Required action → Among the entries that follow, how many lines contain the string "agent"? Write the number alone.
--- Source information ---
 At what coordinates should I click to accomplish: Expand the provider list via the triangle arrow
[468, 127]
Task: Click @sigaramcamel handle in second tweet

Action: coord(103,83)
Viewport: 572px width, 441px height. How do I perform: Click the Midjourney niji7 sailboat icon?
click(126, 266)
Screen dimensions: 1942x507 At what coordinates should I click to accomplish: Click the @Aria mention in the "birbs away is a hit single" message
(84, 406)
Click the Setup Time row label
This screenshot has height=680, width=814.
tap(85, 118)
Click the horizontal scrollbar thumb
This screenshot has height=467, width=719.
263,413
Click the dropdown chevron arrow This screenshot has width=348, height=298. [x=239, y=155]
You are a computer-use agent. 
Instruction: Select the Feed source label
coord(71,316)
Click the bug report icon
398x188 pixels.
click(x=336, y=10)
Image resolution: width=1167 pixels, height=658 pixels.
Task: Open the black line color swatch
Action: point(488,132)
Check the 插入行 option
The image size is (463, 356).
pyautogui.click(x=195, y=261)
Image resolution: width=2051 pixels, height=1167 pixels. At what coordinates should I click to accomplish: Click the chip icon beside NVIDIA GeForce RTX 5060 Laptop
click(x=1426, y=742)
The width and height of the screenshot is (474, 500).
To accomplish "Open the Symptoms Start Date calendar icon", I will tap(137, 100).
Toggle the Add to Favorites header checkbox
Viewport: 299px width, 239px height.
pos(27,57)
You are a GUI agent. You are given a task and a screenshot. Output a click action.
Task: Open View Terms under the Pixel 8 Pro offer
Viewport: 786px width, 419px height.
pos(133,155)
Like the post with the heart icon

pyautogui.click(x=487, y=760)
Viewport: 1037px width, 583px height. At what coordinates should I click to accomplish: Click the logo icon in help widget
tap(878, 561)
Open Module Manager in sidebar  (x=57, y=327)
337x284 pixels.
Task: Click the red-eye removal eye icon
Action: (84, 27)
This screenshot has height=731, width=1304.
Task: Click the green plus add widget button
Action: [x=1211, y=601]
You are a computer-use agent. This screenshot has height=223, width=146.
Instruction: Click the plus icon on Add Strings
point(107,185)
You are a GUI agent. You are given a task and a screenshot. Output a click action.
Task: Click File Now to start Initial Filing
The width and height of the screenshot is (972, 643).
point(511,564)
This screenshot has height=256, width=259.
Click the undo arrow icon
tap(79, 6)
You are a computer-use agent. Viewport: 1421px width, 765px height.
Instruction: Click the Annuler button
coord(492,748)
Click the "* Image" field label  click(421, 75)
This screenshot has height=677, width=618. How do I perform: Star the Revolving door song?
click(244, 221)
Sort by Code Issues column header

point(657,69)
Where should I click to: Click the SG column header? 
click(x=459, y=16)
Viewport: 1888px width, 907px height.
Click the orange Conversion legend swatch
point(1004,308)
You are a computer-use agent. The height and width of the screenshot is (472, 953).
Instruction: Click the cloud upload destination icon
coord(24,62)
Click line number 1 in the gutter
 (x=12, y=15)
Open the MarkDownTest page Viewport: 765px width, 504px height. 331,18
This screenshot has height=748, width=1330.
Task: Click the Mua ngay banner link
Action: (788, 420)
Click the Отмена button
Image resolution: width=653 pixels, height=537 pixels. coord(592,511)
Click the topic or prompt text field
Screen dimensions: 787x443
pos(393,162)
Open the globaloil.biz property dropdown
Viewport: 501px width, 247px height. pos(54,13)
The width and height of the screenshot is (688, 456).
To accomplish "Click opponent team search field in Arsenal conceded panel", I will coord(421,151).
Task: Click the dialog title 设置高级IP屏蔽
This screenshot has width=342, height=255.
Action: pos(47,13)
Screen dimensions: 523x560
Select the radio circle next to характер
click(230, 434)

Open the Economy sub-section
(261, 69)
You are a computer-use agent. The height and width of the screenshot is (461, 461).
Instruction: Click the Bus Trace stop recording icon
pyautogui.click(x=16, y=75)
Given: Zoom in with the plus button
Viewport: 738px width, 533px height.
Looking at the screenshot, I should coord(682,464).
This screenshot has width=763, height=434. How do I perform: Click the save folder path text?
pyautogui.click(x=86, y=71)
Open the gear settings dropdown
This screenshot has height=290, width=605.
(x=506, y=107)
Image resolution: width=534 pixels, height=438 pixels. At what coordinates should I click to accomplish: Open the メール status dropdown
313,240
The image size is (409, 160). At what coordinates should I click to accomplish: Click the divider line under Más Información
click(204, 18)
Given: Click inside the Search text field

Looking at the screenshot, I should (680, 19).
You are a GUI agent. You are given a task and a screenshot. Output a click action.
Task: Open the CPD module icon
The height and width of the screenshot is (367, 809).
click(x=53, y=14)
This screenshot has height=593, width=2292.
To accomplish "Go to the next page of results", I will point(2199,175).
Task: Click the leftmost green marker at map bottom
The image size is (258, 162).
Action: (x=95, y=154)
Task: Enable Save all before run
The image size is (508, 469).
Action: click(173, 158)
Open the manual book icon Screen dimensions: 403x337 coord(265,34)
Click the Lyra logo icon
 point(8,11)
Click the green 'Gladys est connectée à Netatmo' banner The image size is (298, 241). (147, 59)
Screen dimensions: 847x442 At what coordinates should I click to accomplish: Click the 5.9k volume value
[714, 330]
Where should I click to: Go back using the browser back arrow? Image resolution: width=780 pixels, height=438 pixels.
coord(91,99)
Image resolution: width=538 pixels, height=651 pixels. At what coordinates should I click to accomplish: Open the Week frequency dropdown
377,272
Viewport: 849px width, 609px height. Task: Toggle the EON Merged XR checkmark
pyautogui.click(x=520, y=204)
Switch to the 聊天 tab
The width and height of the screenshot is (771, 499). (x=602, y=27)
---
Solved problem → 8